RECORD EXTRACTS:

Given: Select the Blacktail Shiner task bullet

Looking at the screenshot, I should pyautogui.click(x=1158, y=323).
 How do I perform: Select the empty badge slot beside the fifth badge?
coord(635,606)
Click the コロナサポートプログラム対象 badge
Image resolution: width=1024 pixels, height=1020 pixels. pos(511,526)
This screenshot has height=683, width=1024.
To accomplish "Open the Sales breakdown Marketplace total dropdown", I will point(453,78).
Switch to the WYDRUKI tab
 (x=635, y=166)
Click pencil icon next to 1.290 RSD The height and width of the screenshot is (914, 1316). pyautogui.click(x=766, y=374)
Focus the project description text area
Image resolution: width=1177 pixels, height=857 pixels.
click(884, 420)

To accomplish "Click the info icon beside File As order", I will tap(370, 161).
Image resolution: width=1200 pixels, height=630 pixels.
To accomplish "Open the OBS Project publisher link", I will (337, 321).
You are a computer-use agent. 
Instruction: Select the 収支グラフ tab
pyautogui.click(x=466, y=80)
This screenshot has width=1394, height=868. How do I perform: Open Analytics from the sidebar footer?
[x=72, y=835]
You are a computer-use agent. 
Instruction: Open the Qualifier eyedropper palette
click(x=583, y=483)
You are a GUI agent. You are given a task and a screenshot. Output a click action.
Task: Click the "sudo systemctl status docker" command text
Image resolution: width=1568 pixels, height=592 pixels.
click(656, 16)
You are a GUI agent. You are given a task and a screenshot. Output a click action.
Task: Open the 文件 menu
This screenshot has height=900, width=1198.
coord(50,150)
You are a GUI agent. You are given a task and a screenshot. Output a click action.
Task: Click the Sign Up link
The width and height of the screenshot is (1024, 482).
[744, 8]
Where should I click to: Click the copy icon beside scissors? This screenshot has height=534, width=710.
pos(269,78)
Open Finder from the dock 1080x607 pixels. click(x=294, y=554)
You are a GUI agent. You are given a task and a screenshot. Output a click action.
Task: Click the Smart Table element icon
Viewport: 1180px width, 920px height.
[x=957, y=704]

HOW TO COMPLETE THIS TASK:
Copy out the lines above exactly, beginning at the one that contains "This screenshot has height=683, width=1024." and ending at the one that contains "Focus the project description text area".

WRITTEN REPLY:
This screenshot has height=683, width=1024.
To accomplish "Open the Sales breakdown Marketplace total dropdown", I will point(453,78).
Switch to the WYDRUKI tab
 (x=635, y=166)
Click pencil icon next to 1.290 RSD The height and width of the screenshot is (914, 1316). pyautogui.click(x=766, y=374)
Focus the project description text area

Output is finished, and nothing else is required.